• **Text to read**
==*==

CELEBRATING THE LIFE AND LEGACY OF PETER COOPER: CMA THEATER

LIVE MUSIC REVIEW

Nashville is a big city that sometimes feels like a small town—connections everywhere. Tonight, Music City paid tribute to one of those connectors. Peter Cooper, whose died last December at 52, could not be easily encapsulated. He was a journalist, singer-songwriter, and since 2014, senior director of the Country Music Hall of Fame. As the stories shared tonight in the theatre of the Hall revealed, he was so much more to so many people.

The evening opened with a tribute video by Nashville filmmaker Molly Secours, which started with the traditional “Dearly Beloved, we are gathered here today—” abruptly interrupted by “He would hate that.” She vocalized what everyone was thinking: “We all wish we weren’t here today.” The video set the tone for the evening—sincere loss flavored by humor—highlighting not only Cooper the musician and journalist, but the husband, father, brother, son, friend—and Atlanta Braves baseball fan. She noted, “He never met a story he couldn’t make longer.”

Kyle Young, CEO of the Country Music Hall of Fame and Museum, welcomed the crowd and adding his own stirring words, noted that Cooper began his career in South Carolina as a high school teacher and was “above all, always a teacher at heart.” He turned over the mic to Peter’s brother Chris Cooper, who shared the hosting duties with Cooper’s friends and bandmates Thomm Jutz and Eric Brace.

Eric Brace

Charlie Worsham opened the first set singing Cooper’s song “Opening Day.” Chris noted that Peter liked to say, “All my songs are really about baseball—except my baseball songs.” Andrea Zonn, who played fiddle and sang harmony with the house band, also performed a swing tune with a baseball theme as well, for which Cooper wrote lyrics, “Another Swing and a Miss.”

==*==

• **Set of tasks**
A. In the Peter Cooper tribute review, quote the stretch from "LIVE MUSIC REVIEW" through "so many people." word for word.
B. Summarize the Peter Cooper tribute review in two sentences.
C. Carry on the Peter Cooper tribute review from the point where it stops.
The material that follows the review is separate from it.

• **Dataset section**

==*==

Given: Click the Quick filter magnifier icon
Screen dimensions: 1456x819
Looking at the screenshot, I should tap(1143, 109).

==*==

• **Outputs for the tasks**
A.
LIVE MUSIC REVIEW

Nashville is a big city that sometimes feels like a small town—connections everywhere. Tonight, Music City paid tribute to one of those connectors. Peter Cooper, whose died last December at 52, could not be easily encapsulated. He was a journalist, singer-songwriter, and since 2014, senior director of the Country Music Hall of Fame. As the stories shared tonight in the theatre of the Hall revealed, he was so much more to so many people.

B. Nashville paid tribute to Peter Cooper, a journalist, singer-songwriter, and senior director of the Country Music Hall of Fame who died at 52, in the Hall's theater. The evening began with Molly Secours's tribute video blending loss and humor, continued with remarks from Kyle Young and hosting by Chris Cooper, Thomm Jutz, and Eric Brace, and moved into a first set where Charlie Worsham and Andrea Zonn performed songs with Cooper's words.

C.
Also filling out the house band with Jutz, Brace, and Zonn were Mark Fain on bass, Jen Gunderman on keys, and Lynn Silliams on drums.

Cooper’s affinity for Tom T. Hall was another recurring theme through the evening. As his brother noted, Peter made sure Hall’s song “I Love” was the first song his son Baker heard when he was born. Buddy Miller, who sang “Sneaky Snake” on the Grammy-nominated children’s album I Love: Tom T. Hall’s Songs of Fox Hollow, produced by Cooper and Brace, performed another of Hall’s songs “That’s How I Got to Memphis.”

Emmylou Harris with Thomm Jutz

For anyone who knew Cooper at all, it was no surprise to see Emmylou Harris in the lineup. She joined Jim Lauderdale on harmony for “The King of Broken Hearts” and then sang one of her own songs Cooper loved, “Boulder to Birmingham.” She was joined by her former backup singer Fayssoux Starling, whom Cooper discovered through his obsession reading liner notes. Fayssoux also sang “I Can’t Wait,” the title track of her second solo album, recorded after Peter talked her back into the studio.

The night featured Jason Ringenberg of Jason and the Scorchers, as his alter ego Farmer Jason, playing a lively rendition of the Christmas song he co-wrote with Cooper, “All I Want for Christmas”—in this case, not “my two front teeth” but “a punk rock skunk.”

Baker Maultsby, Cooper’s long-time friend since college days, offered his remembrance, reinforcing the words used throughout the evening to describe his friend—kindness, passion, connector. He noted that Peter was idealistic, “but he always backed it up by doing the work.”

“Whispering Bill” Anderson told the audience, “I was not supposed to be there tonight.” He said he should have been at the Braves’ spring training with Cooper, describing their last phone conversation, less than an hour before the accident that took Cooper’s life. After singing a duet of “Someday It’ll All Make Sense” with Zonn, Anderson revealed that Cooper had told him in that same conversation that he wanted to write a book about the man he considered not only the greatest Braves player but the greatest baseball player ever. That man, Dale Murphy, was in the audience.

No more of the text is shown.